• _Work item_
Lines from the top of the entries through the line that has "Given: Open the 附件2.doc attachment link" must be duplicated exactly, and no others.

○ ○ ○ ○ ○

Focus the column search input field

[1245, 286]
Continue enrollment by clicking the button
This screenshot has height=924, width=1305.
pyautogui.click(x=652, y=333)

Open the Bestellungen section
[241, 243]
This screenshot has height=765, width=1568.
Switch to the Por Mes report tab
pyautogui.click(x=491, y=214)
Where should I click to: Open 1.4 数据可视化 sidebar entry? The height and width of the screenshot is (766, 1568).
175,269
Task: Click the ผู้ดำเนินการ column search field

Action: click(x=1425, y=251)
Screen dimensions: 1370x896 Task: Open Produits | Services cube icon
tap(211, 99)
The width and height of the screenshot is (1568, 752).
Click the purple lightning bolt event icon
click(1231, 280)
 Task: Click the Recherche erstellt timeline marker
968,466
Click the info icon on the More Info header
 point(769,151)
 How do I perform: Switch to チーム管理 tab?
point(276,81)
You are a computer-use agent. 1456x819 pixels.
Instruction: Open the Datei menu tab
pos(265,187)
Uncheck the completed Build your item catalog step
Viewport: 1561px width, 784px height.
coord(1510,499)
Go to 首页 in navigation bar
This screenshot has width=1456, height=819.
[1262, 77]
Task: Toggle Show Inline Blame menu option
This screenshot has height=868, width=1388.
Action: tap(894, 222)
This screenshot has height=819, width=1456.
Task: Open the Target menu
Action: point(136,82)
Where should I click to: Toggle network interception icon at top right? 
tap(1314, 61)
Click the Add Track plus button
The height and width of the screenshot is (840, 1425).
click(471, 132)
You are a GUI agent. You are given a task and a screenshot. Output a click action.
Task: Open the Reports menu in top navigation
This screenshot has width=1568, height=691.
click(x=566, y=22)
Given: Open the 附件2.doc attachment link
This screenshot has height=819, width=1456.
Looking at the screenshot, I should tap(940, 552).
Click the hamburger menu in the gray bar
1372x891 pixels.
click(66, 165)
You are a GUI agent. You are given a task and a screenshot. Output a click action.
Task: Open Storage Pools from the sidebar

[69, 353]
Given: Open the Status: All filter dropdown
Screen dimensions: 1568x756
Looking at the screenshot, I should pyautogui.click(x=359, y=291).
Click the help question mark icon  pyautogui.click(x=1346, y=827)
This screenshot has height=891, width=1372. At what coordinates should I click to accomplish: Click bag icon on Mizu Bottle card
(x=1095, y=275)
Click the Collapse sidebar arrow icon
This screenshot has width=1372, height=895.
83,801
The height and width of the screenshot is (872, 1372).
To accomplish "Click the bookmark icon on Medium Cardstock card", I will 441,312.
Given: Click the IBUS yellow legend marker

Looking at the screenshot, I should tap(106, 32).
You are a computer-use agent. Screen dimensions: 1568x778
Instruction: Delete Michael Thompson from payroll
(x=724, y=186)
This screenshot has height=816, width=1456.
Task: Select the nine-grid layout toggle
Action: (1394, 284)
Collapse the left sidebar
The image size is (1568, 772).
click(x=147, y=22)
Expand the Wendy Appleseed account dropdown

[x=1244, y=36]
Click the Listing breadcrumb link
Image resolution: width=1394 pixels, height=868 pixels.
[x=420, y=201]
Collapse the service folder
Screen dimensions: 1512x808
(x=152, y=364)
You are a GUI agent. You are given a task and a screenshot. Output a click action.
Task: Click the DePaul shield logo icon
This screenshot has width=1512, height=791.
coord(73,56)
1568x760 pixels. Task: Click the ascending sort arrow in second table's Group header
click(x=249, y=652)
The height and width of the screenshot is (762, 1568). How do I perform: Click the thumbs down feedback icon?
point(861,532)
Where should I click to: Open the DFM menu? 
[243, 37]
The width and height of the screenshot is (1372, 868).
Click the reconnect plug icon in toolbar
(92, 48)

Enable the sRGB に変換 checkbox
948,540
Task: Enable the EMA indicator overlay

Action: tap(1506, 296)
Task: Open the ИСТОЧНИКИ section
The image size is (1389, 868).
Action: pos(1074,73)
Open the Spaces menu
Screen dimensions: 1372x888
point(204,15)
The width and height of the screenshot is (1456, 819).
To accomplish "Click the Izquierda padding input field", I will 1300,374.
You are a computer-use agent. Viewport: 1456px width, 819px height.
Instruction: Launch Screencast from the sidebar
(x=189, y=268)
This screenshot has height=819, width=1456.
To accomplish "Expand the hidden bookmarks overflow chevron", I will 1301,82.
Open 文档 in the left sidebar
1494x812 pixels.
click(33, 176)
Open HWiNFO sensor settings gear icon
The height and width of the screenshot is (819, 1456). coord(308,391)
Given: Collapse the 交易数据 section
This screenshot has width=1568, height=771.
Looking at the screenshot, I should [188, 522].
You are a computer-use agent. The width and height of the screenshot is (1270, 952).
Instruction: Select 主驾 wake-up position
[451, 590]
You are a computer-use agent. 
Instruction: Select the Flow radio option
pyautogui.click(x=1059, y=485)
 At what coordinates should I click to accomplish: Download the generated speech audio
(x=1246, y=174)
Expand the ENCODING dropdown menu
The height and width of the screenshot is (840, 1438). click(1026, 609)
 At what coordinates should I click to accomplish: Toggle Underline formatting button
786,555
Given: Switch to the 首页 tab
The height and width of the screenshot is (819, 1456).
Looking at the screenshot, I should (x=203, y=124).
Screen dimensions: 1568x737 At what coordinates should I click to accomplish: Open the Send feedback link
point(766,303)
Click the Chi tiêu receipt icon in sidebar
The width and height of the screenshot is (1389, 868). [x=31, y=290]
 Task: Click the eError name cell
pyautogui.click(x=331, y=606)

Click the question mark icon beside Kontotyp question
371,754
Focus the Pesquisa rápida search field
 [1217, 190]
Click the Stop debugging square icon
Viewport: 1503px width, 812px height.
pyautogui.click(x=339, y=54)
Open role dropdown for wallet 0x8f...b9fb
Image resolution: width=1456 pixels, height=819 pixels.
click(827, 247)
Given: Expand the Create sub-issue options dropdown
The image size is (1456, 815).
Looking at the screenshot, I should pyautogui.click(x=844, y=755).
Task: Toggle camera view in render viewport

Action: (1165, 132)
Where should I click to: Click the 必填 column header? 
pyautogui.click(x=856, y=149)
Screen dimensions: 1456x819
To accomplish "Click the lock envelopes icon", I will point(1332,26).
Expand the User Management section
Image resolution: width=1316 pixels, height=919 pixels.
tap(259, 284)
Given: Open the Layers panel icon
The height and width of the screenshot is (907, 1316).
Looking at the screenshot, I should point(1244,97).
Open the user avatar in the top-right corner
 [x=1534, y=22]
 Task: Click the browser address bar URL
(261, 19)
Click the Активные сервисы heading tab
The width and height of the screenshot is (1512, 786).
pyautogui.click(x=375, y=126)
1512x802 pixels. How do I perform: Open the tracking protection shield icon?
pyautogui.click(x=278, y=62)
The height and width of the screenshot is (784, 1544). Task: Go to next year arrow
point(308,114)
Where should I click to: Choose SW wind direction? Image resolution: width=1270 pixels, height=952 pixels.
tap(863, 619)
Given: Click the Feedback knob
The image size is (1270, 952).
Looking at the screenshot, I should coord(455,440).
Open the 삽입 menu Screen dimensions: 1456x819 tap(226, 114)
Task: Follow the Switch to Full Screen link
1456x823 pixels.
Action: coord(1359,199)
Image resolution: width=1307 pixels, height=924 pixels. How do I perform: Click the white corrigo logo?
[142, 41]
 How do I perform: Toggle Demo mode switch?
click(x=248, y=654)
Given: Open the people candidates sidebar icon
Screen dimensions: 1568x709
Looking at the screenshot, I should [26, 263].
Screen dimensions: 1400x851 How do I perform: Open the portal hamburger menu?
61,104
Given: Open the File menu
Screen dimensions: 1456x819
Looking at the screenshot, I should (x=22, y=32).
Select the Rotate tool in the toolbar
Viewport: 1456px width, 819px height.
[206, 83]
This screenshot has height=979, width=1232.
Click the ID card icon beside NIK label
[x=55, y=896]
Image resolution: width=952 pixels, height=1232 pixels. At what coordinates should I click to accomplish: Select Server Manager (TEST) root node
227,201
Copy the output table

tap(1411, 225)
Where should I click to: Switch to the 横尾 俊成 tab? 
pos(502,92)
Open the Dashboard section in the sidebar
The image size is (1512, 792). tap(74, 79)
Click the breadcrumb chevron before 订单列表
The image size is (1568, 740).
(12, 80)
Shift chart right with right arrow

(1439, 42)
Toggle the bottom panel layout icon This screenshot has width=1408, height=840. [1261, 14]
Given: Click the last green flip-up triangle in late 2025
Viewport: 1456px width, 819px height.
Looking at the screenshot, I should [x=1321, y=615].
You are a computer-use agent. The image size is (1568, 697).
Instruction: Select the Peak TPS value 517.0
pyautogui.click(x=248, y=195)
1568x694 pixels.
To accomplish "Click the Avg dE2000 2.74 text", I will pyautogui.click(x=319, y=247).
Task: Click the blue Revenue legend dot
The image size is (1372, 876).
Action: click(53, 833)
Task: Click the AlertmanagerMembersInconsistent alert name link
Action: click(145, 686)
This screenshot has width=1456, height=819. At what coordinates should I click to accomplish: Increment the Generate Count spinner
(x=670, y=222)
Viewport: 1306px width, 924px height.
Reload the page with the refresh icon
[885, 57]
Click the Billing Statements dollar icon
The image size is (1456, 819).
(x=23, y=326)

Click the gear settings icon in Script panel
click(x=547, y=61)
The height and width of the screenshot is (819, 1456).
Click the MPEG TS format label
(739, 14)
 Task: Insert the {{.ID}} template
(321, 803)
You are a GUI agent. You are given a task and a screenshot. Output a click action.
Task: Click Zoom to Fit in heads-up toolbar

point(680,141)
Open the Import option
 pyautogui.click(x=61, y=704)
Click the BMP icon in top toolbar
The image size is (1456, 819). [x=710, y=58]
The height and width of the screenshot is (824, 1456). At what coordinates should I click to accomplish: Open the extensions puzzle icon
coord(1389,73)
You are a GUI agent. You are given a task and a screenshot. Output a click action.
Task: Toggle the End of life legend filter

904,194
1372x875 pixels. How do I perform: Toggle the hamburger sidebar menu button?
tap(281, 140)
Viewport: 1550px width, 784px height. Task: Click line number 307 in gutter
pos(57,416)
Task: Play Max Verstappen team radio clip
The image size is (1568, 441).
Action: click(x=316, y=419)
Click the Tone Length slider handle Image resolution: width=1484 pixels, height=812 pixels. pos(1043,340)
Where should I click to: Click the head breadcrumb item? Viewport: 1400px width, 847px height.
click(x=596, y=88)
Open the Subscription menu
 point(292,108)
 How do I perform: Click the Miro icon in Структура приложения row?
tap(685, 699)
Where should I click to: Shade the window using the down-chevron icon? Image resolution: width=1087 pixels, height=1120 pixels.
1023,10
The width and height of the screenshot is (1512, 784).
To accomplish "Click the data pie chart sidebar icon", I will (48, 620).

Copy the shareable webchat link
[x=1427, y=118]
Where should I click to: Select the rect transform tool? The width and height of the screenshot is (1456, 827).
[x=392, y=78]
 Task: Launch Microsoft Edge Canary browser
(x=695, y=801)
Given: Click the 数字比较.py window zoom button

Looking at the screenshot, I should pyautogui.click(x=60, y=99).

○ ○ ○ ○ ○

• _Completed task_
Focus the column search input field

[1245, 286]
Continue enrollment by clicking the button
This screenshot has height=924, width=1305.
pyautogui.click(x=652, y=333)

Open the Bestellungen section
[241, 243]
This screenshot has height=765, width=1568.
Switch to the Por Mes report tab
pyautogui.click(x=491, y=214)
Where should I click to: Open 1.4 数据可视化 sidebar entry? The height and width of the screenshot is (766, 1568).
175,269
Task: Click the ผู้ดำเนินการ column search field

Action: click(x=1425, y=251)
Screen dimensions: 1370x896 Task: Open Produits | Services cube icon
tap(211, 99)
The width and height of the screenshot is (1568, 752).
Click the purple lightning bolt event icon
click(1231, 280)
 Task: Click the Recherche erstellt timeline marker
968,466
Click the info icon on the More Info header
 point(769,151)
 How do I perform: Switch to チーム管理 tab?
point(276,81)
You are a computer-use agent. 1456x819 pixels.
Instruction: Open the Datei menu tab
pos(265,187)
Uncheck the completed Build your item catalog step
Viewport: 1561px width, 784px height.
coord(1510,499)
Go to 首页 in navigation bar
This screenshot has width=1456, height=819.
[1262, 77]
Task: Toggle Show Inline Blame menu option
This screenshot has height=868, width=1388.
Action: tap(894, 222)
This screenshot has height=819, width=1456.
Task: Open the Target menu
Action: point(136,82)
Where should I click to: Toggle network interception icon at top right? 
tap(1314, 61)
Click the Add Track plus button
The height and width of the screenshot is (840, 1425).
click(471, 132)
You are a GUI agent. You are given a task and a screenshot. Output a click action.
Task: Open the Reports menu in top navigation
This screenshot has width=1568, height=691.
click(x=566, y=22)
Given: Open the 附件2.doc attachment link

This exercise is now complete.